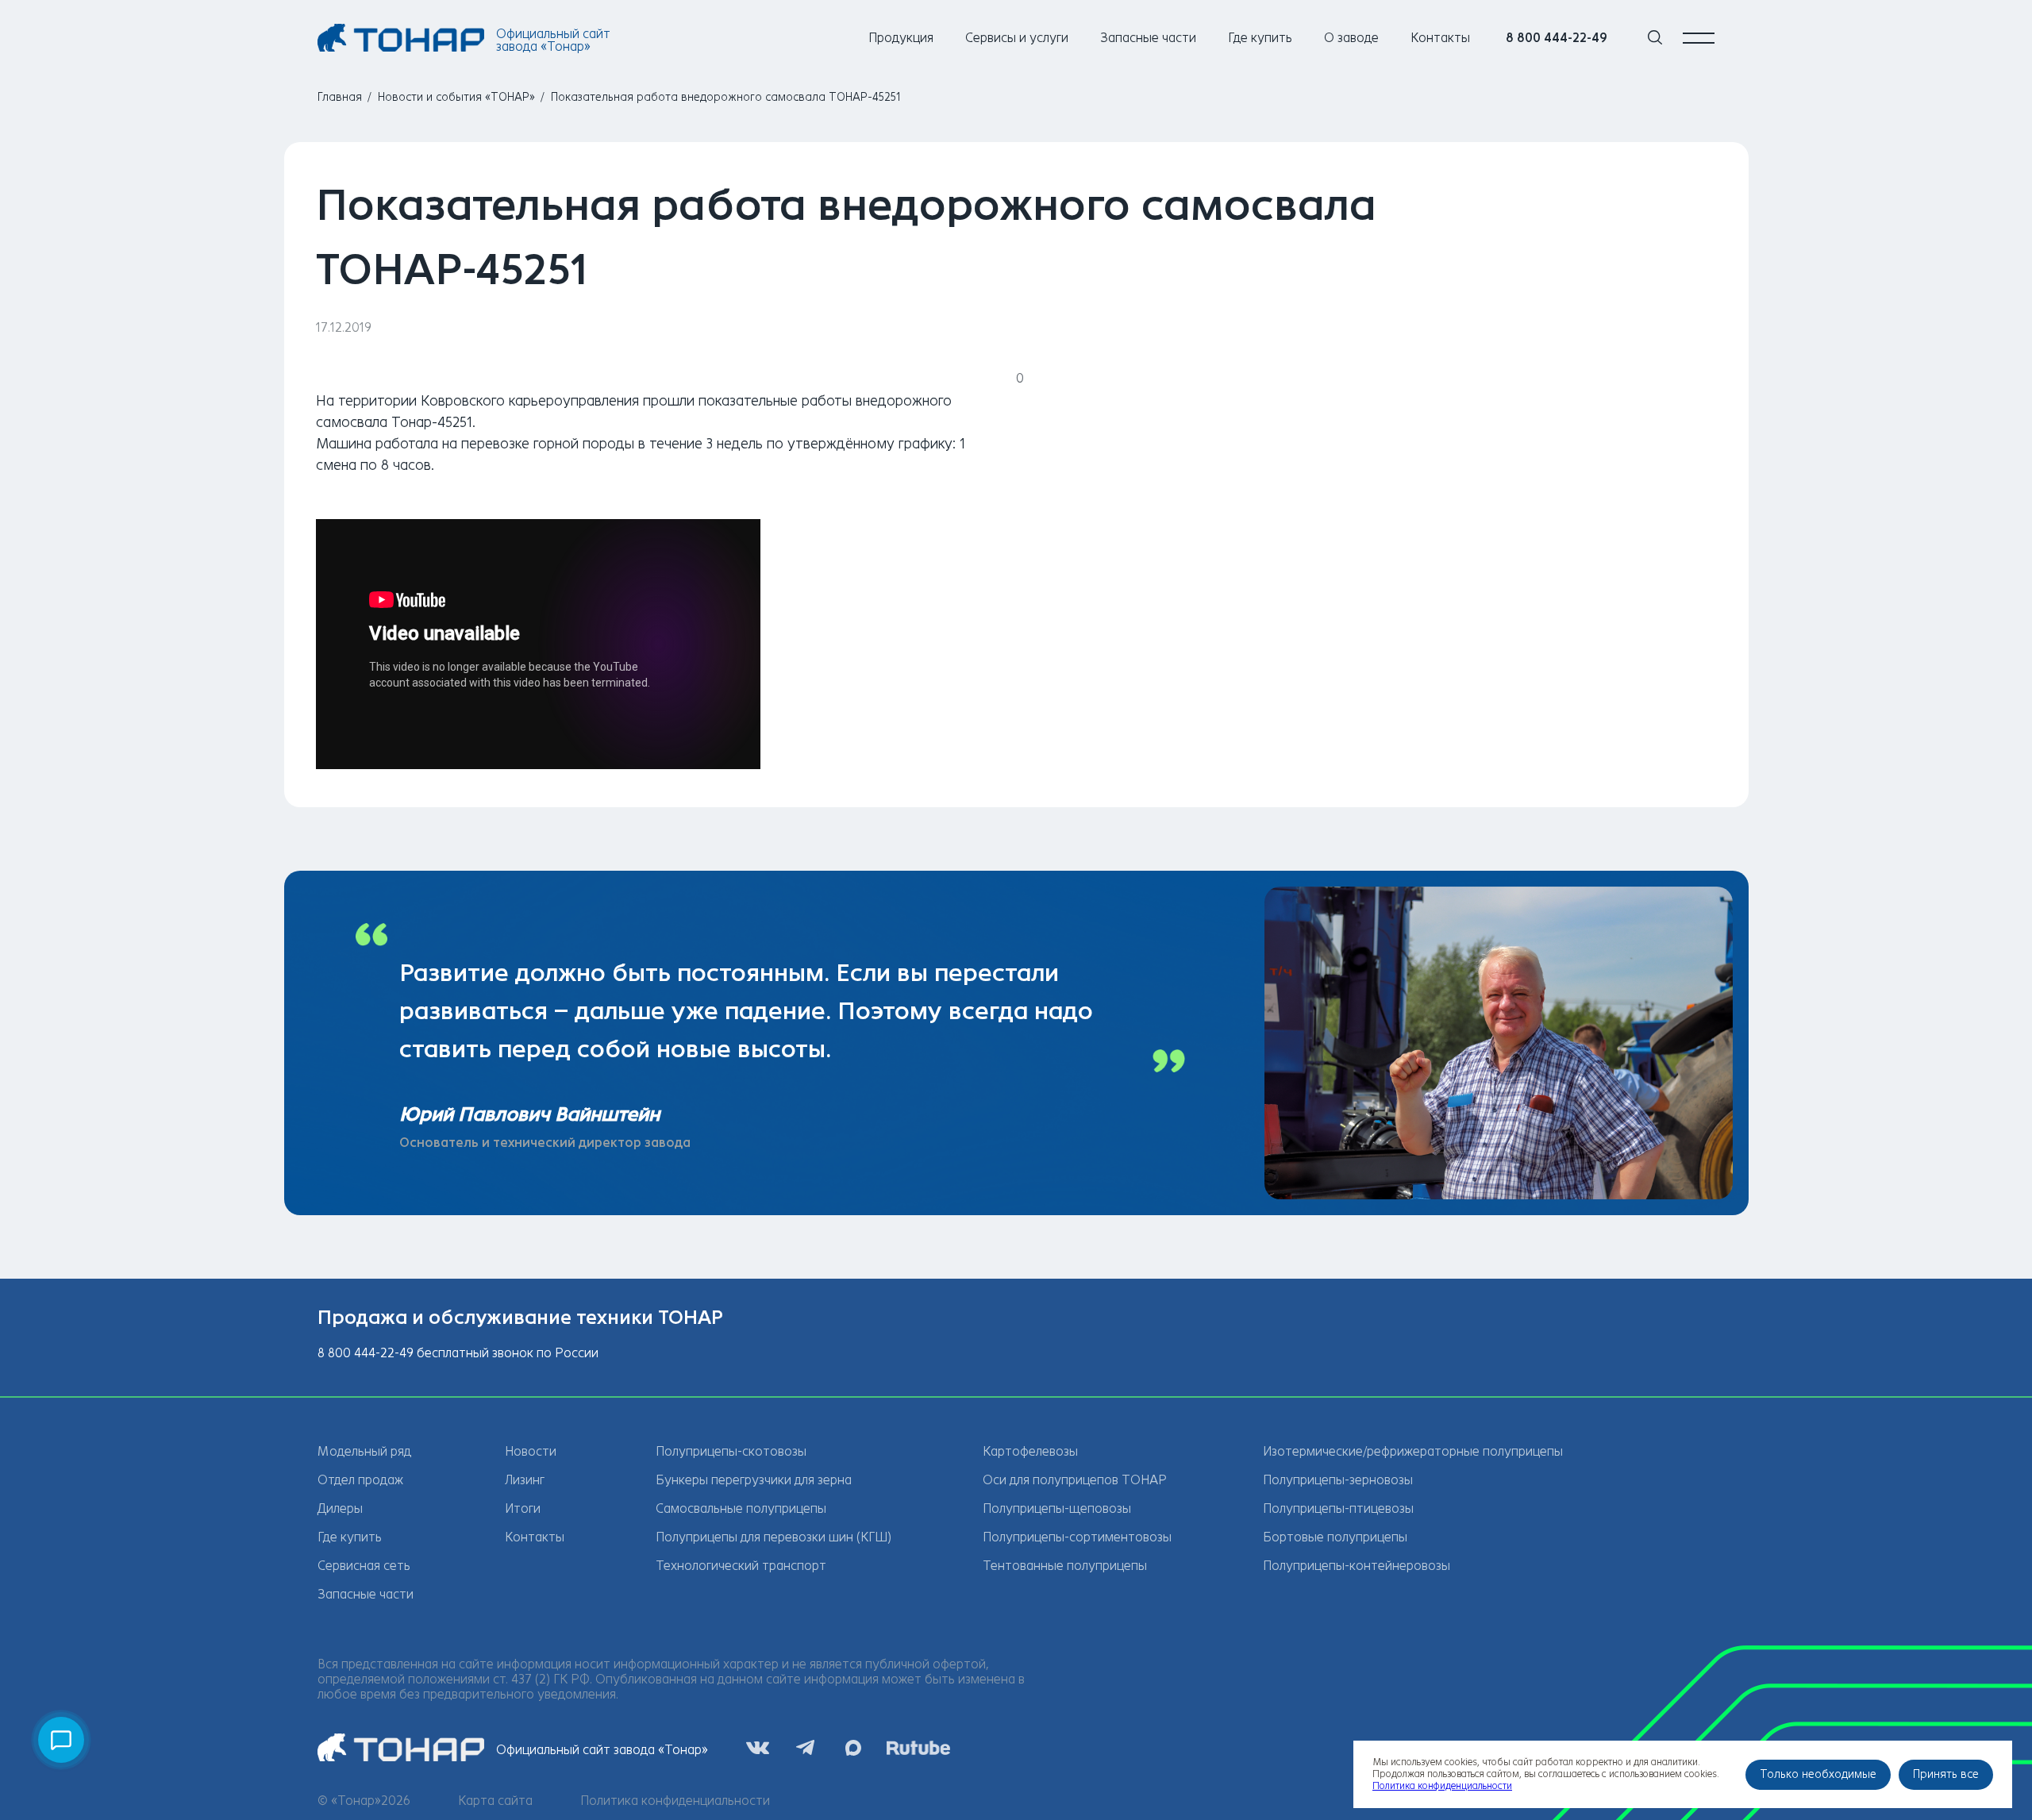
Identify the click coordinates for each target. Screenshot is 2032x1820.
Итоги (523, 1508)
+ + +
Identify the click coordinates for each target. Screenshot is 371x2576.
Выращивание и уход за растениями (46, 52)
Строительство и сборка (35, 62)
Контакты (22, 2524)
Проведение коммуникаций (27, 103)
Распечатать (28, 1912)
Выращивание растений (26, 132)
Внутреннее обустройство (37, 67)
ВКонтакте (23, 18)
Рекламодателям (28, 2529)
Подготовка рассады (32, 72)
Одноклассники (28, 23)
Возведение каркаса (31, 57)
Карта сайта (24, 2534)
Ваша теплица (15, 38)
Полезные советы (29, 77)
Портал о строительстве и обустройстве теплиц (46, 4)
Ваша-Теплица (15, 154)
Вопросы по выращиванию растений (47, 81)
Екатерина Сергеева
+ + +
WHAT YOU WILL DO: Reproduce exactly the lines above from the line with "Карта сайта (24, 2534)" to the line with "Екатерина Сергеева", including both, and add nothing.

TASK ANSWER:
Карта сайта (24, 2534)
Ваша теплица (15, 38)
Полезные советы (29, 77)
Портал о строительстве и обустройстве теплиц (46, 4)
Ваша-Теплица (15, 154)
Вопросы по выращиванию растений (47, 81)
Екатерина Сергеева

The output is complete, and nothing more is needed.